This is the downside to Tesla having first-mover advantage. They made a decision that turned out not to be the right one down the road that requires a retrofit to work with existing standards. I suspect Nissan Leaf owners with their CHAdeMO port will soon face the same fate. I am importing new US DC Fast Chargers each week and every week seems to have less and less CHAdeMO support.
That said, this isnt something to do with the supercharger, this has everything to do with the vehicle. That information would belong on the vehicles entry (like in Wikidata) but the station itself can charge it post-retrofit. The onus is on the owner to either get a retrofit or know that they can only use superchargers (in North America this can be found by filtering amenity=charging_station
by nodes or ways with brand:wikidata=Q17089620
per the Name Suggestion Index (NSI)) Maybe a case can be made for an access conditional, but that is not in scope of this proposal.

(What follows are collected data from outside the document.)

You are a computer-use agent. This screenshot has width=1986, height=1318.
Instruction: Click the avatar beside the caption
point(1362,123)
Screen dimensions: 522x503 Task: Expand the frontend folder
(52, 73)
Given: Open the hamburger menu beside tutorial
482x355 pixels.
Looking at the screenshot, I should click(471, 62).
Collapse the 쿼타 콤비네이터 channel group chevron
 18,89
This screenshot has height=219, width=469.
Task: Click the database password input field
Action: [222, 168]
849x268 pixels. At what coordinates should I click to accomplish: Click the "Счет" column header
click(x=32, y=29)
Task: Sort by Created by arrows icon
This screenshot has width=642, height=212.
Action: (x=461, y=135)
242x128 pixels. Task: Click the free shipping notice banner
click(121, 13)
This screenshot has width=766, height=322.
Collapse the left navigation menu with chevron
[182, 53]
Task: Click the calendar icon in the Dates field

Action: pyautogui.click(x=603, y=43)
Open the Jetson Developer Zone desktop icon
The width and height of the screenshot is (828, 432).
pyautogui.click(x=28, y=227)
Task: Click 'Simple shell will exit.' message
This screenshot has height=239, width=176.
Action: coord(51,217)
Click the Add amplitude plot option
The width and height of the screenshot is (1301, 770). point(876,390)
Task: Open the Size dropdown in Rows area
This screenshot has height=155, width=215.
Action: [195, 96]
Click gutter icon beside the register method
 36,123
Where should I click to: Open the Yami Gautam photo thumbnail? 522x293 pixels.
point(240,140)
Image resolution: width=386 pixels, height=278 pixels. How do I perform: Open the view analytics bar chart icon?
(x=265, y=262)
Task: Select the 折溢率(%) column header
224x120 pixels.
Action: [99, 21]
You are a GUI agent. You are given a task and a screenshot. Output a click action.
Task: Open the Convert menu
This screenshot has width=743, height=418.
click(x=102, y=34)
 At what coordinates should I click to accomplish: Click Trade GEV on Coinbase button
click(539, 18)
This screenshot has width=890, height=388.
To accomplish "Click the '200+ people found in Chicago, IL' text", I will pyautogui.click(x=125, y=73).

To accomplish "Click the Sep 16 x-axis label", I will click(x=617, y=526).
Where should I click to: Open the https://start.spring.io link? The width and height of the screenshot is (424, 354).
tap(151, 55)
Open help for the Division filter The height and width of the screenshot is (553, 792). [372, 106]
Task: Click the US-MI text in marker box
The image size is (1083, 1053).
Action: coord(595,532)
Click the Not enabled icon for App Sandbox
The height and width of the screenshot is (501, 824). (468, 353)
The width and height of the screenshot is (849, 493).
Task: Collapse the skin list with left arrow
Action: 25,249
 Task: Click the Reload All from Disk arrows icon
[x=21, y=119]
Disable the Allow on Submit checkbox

Similarly, I have been having discussions on importing supercharge.info’s database into OSM and they have been cooperative, and are allowing us to use their data. My most recent “OSMUS State of Charge” goes over that. Another challenge there is not all superchargers are open to all EVs with a NACS → CCS adapter. The automaker must be a “Tesla partner” to use the supercharger network sites at V3 and V4 superchargers. So far, when looking at the data, I have been converting this to access=no
+ access:conditional=yes @ tesla_vehicles
when a station is Tesla-only. Again, this is something tangently related but not related to this proposal. If we want to discuss it I would be happy to. I have several US-based projects going right now to clean up and update and add EV infrastructure to the US. It is a mess and every data consumer Ive seen or talked with have said the same.
For what it’s worth, all the data consumers I have seen support NACS tagging. Supercharge.info and OpenChargeMap to name 2 I’ve dove into the data of.